La risposta, ancora una volta, va cercata negli USA. Recentemente la Fdic, agenzia federale che tutela i depositi, ha rivelato che gli asset delle banche problematiche negli Usa sono balzati da 13,9 miliardi di fine 2017 ai 56,4 miliardi del primo trimestre 2018. Fonti di stampa (non smentite) hanno attribuito questo salto all’ingresso nella “black list” della subsidiary Deutsche Bank Trust Company Americas (Dbtca). «Se fosse vero – scrivono gli analisti di Barclays – non saremmo sorpresi se questo evento portasse alcuni clienti a rivedere le proprie relazioni di business con Deutsche». Il ritiro dei depositi è il maggior fattore di rischio per una banca e, probabilmente, è questa una delle incognite dei prossimi stress test, più che le eventuali richieste di capitale. Le entità di Deutsche sottoposte a stress test sono tre: oltre a Dbtca con sede nel Delaware, che ha attività per 42 miliardi, anche Deutsche Bank Securities Inc (108 miliardi di attività) e Db Usa Corp (150 miliardi di asset). Quest’ultima è la holding per le attività americane di Deutsche e sarà sottoposta per la prima volta all’esercizio di stress. È stata costituita su imposizione delle Autorità Usa, con capitale “segregato” in America, liquidità propria e board di indipendenti. Su DB Corp il main regulator è la Fed e non l’home regulator, ovvero l’Ssm di Bce che nei fatti subirà ogni decisione americana.

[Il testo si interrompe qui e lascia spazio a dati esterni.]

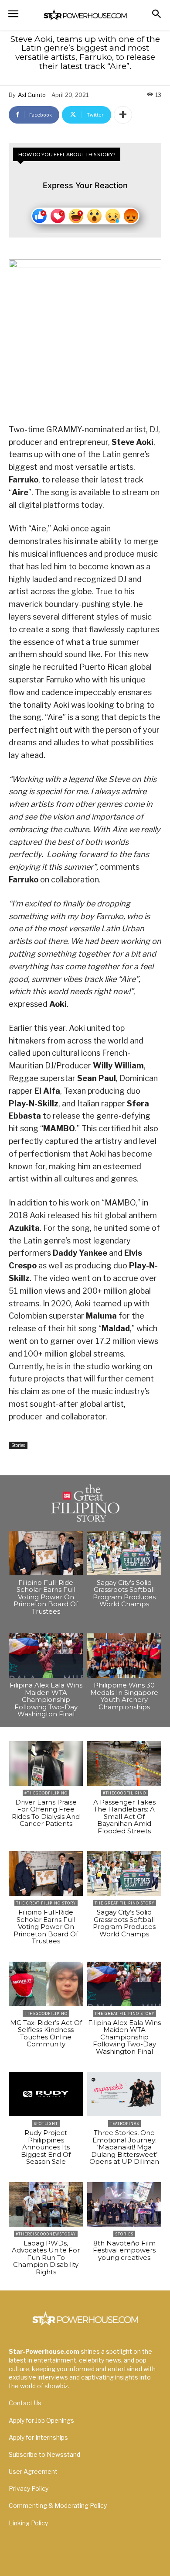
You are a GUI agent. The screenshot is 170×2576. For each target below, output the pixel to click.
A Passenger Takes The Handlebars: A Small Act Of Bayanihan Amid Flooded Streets (124, 1816)
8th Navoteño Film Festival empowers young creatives (124, 2250)
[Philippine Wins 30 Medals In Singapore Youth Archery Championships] (124, 1655)
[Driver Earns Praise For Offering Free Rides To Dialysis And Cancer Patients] (46, 1763)
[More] (123, 115)
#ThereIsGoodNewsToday (46, 2234)
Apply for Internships (38, 2437)
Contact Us (25, 2403)
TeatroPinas (124, 2123)
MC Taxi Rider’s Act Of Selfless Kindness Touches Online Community (46, 2033)
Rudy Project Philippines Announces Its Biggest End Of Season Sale (46, 2147)
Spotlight (46, 2123)
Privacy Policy (28, 2488)
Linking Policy (28, 2523)
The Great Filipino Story (46, 1903)
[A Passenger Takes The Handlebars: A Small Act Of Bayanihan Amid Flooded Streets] (124, 1763)
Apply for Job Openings (41, 2420)
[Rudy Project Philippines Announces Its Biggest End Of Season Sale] (46, 2094)
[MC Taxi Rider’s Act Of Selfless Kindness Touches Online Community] (46, 1984)
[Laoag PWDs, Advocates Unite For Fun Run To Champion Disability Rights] (46, 2204)
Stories (18, 1445)
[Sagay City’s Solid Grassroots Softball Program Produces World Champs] (124, 1553)
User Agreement (33, 2471)
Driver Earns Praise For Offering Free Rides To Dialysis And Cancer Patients (46, 1813)
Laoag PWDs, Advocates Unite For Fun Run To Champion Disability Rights (46, 2257)
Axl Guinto (32, 94)
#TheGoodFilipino (46, 1793)
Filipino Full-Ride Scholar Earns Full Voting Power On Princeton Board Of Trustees (46, 1596)
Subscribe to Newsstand (44, 2454)
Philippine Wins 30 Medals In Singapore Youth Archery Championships (124, 1696)
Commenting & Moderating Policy (58, 2505)
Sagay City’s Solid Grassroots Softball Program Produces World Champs (124, 1593)
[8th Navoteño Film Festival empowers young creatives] (124, 2204)
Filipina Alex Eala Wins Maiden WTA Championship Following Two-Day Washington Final (46, 1699)
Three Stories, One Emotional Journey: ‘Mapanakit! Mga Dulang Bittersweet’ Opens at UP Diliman (124, 2147)
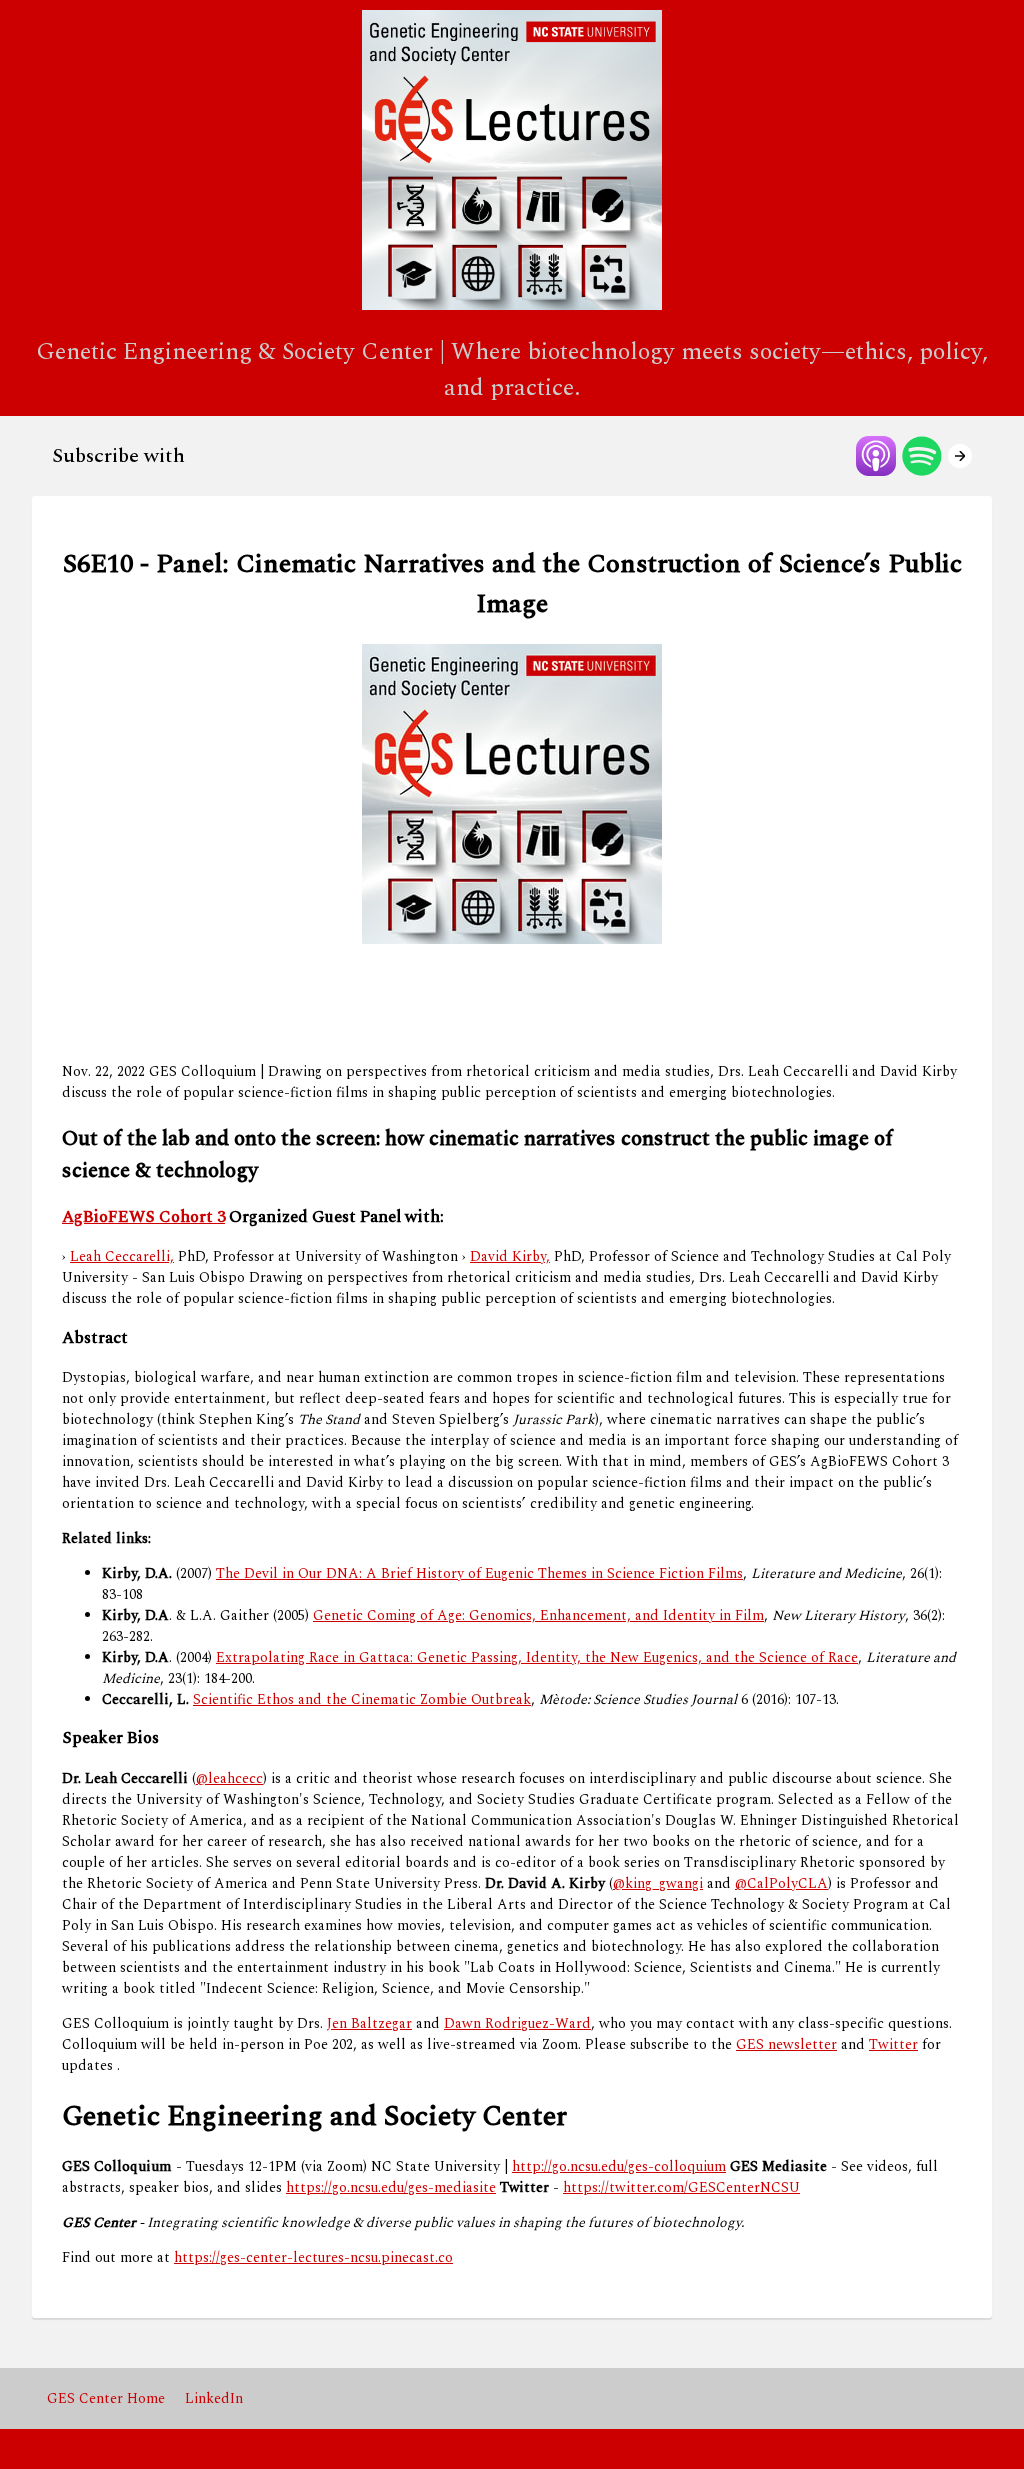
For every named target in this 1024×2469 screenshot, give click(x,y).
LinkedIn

Come funziona lo stress test Usa e quali sono le possibili conseguenze per Deutsche? Il sistema statunitense utilizza per il rating delle banche la metodologia internazionale CAMELS, acronimo che sta per Capital adequacy, Asset quality, Earnings, Liquidity, Sensitivity to market risk. Il livello di rating assegnato dalla Fed oscilla tra 1 e 5. I due gradini più alti spettano alle banche in «trouble condition». Se lo stress test di fine giugno confermasse che Deutsche è “in trouble”, il rischio maggiore, riguarda il sostanziale commissariamento che la Fed può decidere. Per le banche in trouble conditions è previsto che ogni nomina, promozione, spostamento o licenziamento di director o senior esecutive manager debbano essere validati dal board dei Governatori della Fed. Restrizioni autorizzative sono previste dalla normativa anche per le remunerazioni variabili e i bonus. In un business come quello dell’investiment banking, e in particolare del capital market, è facile intuire che molti bankers e traders lascerebbero la banca portando alla concorrenza clienti e liquidità. «Il rischio è che le Autorità non concedano a Deutsche il tempo per ristrutturare il business – scrivono gli analisti di Rcs Capital Markets – e questa incertezza può impattare sulla performance operativa». Il problema, commenta un banchiere d’affari, è che «il cost of doing business negli Usa potrebbe diventare proibitivo», innescando una riduzione «disordinata» degli assets.
A giorni si vedrà se la Fed gestirà gli stress test in totale autonomia o se in qualche modo si farà condizionare dall’America First dell’amministrazione Trump che, anche nel settore bancario, punta ad avvantaggiare i colossi Made in USA.